Direct naar artikelinhoud

Artis-dierenarts: 'Dieren vind ik fascinerender dan mensen'

Stichter van de Spoedkliniek voor dieren en Artis-dierenarts Marno Wolters (68) zet zich al decennia in voor dierenwelzijn. In september kreeg hij hiervoor in Amsterdam de Frans Bannick Cocq Penning. 'Ik heb nu eenmaal die reflex om te helpen.'

Artis-dierenarts: 'Dieren vind ik fascinerender dan mensen'
Beeld Renate Beense

Marno Wolters was een jaar of tien toen een van de cavia's ziek was. Het diertje zat ineengedoken in een hoek van zijn hok. Marno liep naar zijn moeder.

"Geef 'm maar een kwart aspirientje," zei ze. Hij stopte het medicijn in de keel van de cavia en de volgende dag was het beestje beter.

"Hé, dacht ik, je kunt dieren beter maken. Vanaf dat moment wilde ik dierenarts worden."

En dat werd hij. 44 jaar geleden studeerde hij af, ging als assistent bij een dierenarts aan de slag die ook in Artis werkte, en drie maanden later liep hij zelf met een ­stethoscoop om zijn nek en een dokterstas vol flesjes door de dierentuin.

Na een onderbreking is Wolters alweer 27 jaar (parttime) werkzaam in Artis als dierenarts. Daar zit hij vandaag op een terras, hij groet de verzorgers die met de kamelen bezig zijn. Wolters komt rechtstreeks van de Dierenkliniek Europaplein, waar hij net nog een kleine operatie uitvoerde. Daarnaast is hij als dierenarts ook nog werkzaam bij Stichting AAP, en vogel- en zoogdierenopvang De Toevlucht.

Goliathkikkers als lokkertje
Op 21 september kreeg Marno Wolters de Frans Banninck Cocq Penning: een onderscheiding voor een persoon die zich ten minste twaalf jaar bijzonder verdienstelijk heeft gemaakt voor Amsterdam.

"Ik was flabbergasted, wist nergens van. Ik was op een middag in Artis aan het werk toen het hoofd van de afdeling Koudbloedigen naar me toe kwam. Een particulier had twee goliathkikkers waar hij vanaf wilde. Artis had ­interesse - of ik mee wilde om te gaan kijken. Waarom dat nu moest, vroeg ik. Omdat ze anders misschien wel op Marktplaats gezet zouden worden of zo. Ik was geïrriteerd, het was vrijdagmiddag, ik moest nog naar een geit kijken, en naar een Maleise bonte marter in het Kleine Zoogdierenhuis die niet lekker was."

De kikkers bleken lokkikkers te zijn. Wolters werd meegenomen naar de ambtswoning van de burgemeester aan de Herengracht. Daar zag hij familie en bekenden van ­onder meer de vogelopvang en Stichting AAP en Artis.

Locoburgemeester Laurens Ivens sprak lovende woorden en overhandigde hem de penning, bedoeld voor mensen die minstens twaalf jaar veel voor Amsterdam hebben ­betekend.
• • • • • • •
=== Opdracht ===
Hervat het artikel over Artis-dierenarts Marno Wolters direct na de laatste zin en schrijf het verder.

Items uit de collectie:
• • • • • • •
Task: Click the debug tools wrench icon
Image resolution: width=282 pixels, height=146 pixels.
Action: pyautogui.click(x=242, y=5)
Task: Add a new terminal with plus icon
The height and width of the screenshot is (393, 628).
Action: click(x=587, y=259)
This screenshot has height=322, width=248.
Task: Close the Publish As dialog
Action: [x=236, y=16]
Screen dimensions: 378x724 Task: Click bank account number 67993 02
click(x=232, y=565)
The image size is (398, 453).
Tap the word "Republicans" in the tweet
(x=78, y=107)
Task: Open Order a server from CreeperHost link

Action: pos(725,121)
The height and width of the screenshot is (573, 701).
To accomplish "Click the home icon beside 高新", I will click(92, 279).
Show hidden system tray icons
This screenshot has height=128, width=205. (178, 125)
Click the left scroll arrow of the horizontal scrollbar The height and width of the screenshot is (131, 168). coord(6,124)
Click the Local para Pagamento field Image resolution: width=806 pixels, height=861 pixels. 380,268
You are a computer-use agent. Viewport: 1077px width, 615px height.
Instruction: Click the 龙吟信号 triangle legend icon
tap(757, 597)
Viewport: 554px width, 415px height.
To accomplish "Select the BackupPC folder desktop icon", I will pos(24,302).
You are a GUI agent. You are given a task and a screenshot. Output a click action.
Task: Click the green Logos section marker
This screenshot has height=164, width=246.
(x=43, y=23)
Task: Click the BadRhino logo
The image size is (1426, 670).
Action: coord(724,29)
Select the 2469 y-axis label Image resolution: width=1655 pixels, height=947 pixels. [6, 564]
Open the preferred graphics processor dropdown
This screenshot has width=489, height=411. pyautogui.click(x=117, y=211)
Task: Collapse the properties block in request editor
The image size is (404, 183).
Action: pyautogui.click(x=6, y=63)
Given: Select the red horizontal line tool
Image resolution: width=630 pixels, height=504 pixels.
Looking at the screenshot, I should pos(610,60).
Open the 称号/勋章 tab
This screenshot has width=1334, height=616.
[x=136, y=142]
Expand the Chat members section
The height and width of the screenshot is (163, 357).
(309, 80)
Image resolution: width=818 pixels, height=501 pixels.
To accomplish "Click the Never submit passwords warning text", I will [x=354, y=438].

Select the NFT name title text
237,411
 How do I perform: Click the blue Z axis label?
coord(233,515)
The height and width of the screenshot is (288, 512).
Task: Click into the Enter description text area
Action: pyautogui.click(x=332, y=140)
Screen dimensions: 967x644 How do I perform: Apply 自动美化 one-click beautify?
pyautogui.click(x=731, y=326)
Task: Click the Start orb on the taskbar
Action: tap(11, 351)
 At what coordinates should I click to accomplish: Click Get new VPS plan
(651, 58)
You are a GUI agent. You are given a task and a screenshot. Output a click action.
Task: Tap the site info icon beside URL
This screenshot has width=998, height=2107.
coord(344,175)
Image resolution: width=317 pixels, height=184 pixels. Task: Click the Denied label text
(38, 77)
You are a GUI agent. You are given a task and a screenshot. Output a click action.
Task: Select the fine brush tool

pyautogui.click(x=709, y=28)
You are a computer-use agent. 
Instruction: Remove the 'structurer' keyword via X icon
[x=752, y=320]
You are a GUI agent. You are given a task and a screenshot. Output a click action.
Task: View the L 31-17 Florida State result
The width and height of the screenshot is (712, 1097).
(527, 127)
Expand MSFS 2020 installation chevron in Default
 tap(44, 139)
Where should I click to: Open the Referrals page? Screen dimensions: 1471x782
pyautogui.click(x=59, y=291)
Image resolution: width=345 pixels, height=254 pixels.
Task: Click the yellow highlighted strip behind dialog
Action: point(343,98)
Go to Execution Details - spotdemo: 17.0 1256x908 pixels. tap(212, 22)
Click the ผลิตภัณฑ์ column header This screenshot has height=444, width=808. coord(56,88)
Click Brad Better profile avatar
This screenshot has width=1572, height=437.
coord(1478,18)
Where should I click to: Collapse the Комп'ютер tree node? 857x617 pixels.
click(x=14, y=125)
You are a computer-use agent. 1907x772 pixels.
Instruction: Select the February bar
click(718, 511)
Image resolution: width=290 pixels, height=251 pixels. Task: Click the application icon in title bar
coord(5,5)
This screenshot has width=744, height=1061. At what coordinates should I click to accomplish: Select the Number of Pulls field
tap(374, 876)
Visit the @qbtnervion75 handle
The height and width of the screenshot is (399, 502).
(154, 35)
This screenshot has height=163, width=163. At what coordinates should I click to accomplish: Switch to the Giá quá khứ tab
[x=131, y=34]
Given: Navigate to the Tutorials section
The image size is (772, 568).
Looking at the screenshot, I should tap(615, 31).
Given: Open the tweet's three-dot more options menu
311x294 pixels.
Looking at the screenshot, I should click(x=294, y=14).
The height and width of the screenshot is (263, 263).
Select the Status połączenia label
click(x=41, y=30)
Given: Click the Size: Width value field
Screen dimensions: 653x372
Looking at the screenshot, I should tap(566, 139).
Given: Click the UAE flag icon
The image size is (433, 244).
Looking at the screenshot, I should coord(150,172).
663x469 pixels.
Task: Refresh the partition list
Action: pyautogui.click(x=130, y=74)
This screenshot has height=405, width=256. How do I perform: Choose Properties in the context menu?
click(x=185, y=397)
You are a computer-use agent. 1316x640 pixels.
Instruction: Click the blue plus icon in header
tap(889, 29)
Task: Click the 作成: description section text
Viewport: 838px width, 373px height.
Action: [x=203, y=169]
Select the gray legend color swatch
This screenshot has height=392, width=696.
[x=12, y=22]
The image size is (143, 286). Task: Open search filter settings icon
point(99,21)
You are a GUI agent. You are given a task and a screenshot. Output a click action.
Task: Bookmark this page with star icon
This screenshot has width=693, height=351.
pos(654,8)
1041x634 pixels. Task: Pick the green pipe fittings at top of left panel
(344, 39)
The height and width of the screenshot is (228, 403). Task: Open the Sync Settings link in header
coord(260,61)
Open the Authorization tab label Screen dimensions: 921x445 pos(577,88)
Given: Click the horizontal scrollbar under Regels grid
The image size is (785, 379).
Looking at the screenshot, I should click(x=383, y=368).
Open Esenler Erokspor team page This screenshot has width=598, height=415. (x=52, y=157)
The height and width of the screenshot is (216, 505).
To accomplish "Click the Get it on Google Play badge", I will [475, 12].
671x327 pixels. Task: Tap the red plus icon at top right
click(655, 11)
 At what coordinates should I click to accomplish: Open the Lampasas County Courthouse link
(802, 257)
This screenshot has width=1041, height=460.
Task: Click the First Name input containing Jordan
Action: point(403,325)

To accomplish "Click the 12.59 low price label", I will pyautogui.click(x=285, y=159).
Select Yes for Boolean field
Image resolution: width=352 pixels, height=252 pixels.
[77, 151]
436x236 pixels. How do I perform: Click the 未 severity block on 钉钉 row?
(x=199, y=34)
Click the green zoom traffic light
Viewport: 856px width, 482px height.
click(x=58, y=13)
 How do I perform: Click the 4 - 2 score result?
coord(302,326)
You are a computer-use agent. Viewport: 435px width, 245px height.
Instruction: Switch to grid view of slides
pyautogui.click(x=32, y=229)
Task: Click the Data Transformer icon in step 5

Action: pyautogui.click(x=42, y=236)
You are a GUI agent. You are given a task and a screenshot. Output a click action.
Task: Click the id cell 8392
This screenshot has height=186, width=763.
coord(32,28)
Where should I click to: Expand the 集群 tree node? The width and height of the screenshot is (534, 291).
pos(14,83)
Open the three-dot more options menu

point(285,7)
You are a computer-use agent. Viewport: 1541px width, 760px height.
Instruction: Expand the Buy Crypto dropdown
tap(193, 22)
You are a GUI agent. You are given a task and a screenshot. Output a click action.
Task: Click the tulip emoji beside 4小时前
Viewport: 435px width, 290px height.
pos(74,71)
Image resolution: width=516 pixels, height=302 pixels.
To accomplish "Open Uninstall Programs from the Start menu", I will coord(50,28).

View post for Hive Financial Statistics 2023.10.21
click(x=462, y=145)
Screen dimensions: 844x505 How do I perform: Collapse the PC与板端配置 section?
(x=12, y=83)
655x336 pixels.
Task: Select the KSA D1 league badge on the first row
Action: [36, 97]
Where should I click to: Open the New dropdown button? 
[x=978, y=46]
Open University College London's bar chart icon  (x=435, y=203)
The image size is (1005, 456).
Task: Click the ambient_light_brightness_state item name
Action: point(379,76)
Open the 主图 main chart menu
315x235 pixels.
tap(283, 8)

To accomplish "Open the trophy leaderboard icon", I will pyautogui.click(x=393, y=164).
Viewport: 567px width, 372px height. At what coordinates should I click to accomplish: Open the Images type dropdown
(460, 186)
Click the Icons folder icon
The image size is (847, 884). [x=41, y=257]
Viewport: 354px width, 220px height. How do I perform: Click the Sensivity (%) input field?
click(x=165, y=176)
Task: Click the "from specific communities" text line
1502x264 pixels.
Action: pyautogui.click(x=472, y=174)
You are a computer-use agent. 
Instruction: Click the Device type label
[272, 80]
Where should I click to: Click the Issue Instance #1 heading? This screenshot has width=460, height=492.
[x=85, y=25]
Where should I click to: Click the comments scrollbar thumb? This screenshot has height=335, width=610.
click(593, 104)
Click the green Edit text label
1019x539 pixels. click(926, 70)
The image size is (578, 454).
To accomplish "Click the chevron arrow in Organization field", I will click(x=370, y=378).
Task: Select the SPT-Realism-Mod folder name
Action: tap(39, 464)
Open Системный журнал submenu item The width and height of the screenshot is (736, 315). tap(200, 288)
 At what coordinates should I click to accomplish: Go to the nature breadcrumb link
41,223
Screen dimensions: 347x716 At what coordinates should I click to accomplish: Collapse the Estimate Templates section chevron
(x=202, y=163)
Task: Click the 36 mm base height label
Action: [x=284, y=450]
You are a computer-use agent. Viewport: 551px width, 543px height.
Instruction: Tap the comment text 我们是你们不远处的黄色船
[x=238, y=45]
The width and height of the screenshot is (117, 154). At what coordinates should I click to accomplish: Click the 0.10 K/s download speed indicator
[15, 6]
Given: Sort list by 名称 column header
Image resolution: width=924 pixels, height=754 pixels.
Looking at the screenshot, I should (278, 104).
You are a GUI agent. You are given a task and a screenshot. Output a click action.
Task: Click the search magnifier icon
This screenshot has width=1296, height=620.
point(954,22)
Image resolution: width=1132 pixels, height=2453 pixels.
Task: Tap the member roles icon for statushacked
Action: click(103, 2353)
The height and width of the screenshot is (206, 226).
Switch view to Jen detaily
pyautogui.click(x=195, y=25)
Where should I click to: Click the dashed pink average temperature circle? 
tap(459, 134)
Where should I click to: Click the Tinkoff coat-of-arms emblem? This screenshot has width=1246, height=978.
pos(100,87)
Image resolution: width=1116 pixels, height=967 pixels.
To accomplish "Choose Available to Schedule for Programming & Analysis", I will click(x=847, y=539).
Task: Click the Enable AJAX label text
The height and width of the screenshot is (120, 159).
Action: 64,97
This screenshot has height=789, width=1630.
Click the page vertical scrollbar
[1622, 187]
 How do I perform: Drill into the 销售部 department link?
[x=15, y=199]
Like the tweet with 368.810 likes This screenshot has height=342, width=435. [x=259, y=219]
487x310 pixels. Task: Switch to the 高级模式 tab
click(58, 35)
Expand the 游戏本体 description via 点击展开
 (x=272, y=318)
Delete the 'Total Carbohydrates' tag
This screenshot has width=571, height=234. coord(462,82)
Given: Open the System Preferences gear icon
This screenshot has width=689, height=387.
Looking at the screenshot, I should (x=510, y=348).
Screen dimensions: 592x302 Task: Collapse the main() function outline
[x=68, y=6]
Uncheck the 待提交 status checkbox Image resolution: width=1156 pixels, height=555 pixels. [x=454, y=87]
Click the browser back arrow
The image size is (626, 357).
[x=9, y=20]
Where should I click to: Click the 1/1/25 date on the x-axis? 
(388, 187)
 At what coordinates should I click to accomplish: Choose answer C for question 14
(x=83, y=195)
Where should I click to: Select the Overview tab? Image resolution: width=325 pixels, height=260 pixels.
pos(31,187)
• • • • • • •
=== Antwoord ===
"Dat is wel een van de hoogtepunten uit mijn ­leven. Prachtig, ik ben er nog steeds niet aan gewend."

Wolters kreeg de penning omdat hij al 44 jaar een belangrijke bijdrage levert aan de diergeneeskunde en dierenwelzijn en natuurbehoud in binnen- en buitenland. Hij was in 1993 medeoprichter van de Spoedkliniek voor ­Dieren in Amsterdam, en legde daarmee de basis voor het Medisch Centrum voor Dieren aan de Isolatorweg.

En dan is hij ook nog eens voorzitter van de Stichting voor Daadwerkelijke Dierenbescherming, die mensen met een laag inkomen helpt die de dierenarts niet kunnen betalen.

Een bedrijvige man, die de penning dubbel en dwars heeft verdiend.

Dierenarts Marno Wolters bij een van 'zijn' dieren in Artis.Beeld Renate Beense

"Ja, dat klopt wel, denk ik, al zeg je dat niet zo snel over jezelf, toch? Maar ik heb nooit aan carrièreplanning gedaan. Alles is een voortvloeisel van wat ik doe en ben. Ik vind ­dieren fascinerender dan mensen, heb een enorme compassie met dieren. Wij pretenderen aan de top van de ­creatie te staan, dat is ons met ons christelijke geloof natuurlijk behoorlijk ingepeperd. Maar dat vind ik dus niet."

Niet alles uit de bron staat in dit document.